Enoの音楽日記

オペラ、コンサートを中心に、日々の感想を記します。

ザルツブルク(2):クラング・フォーラム・ウィーン

2015年08月15日 | 音楽
 ザルツブルクで聴いた最初の演奏会は、カンブルラン指揮クラング・フォーラム・ウィーンだった。カンブルランはいうまでもなく読響の常任指揮者のカンブルランだ。1997年以来クラング・フォーラム・ウィーンの首席客演指揮者を務めている。

 1曲目はブーレーズの「ル・マルトー・サン・メートル」。この曲を生で聴くのは初めてだ。会場はコレーギエン教会。ザルツブルク旧市街の中心部にある教会だ。初めて中に入ったが、意外に大きな空間だ。祭壇にステージをしつらえ、その奥と天井に透明のアクリルの反響板を付けている。現代曲というとスタジオのような――残響の少ない――演奏会場を連想するので、残響の長い教会だとどうなるだろうと懸念した。

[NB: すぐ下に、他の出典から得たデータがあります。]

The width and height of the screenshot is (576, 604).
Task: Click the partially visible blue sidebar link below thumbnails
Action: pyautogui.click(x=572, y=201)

 でも、これがよかった。この曲の繊細な音響が、残響の長い空間と齟齬をきたしていなかった。すべての微細な音が明瞭に聴こえた。しかも、驚いたことに、時々発せられる声や打楽器の強いアクセントが、大空間を震わせた。オルガンならともかく、一人の独唱者や一人の打楽器奏者が教会の大空間を震わせる様は痛快だった。

 それにしてもこの曲の音響は繊細だ。ガラスの破片が砕け散るような音響だ。全9曲からなるこの曲の、どの部分をとっても、透明な結晶のような音響だ。精巧な手仕事だと思った。ブーレーズの作品が、今になってみると、手仕事の感触を持っていることに、新鮮な印象を受けた。

 と同時に、色彩感の上品さに感じ入った。シェーンベルクの「ピエロ・リュネール」を下敷きにした曲だが、「ピエロ・リュネール」の原色の色彩感に対して、この曲は淡い色彩感。とても上品だ。

 演奏も見事だった。おそらくもう何度も演奏しているだろうこの曲を――しかも何度演奏しても難しいだろうこの曲を――気合を込めて、細心の注意を払って演奏していた。信頼できる演奏だった。

 コントラルト独唱はヒラリー・サマーズ。深くて、しかも肉感的な声だ。第一声から惹きこまれた。後は声が入ってくるたびに、その声のとりこになった。

 プログラム後半はオルガ・ノイヴィルト(1968‐)の作品が2曲(※)演奏された。そのうちの1曲はザルツブルク音楽祭の委嘱作で、今回が初演。ブーレーズとは対極の激烈な音楽だ。大音響の音楽。ミキサーによる音響の増幅が縦横無尽に行われる。でも、今思い返すと――わたしの中では――まとまった音像を結ぶことはなかった。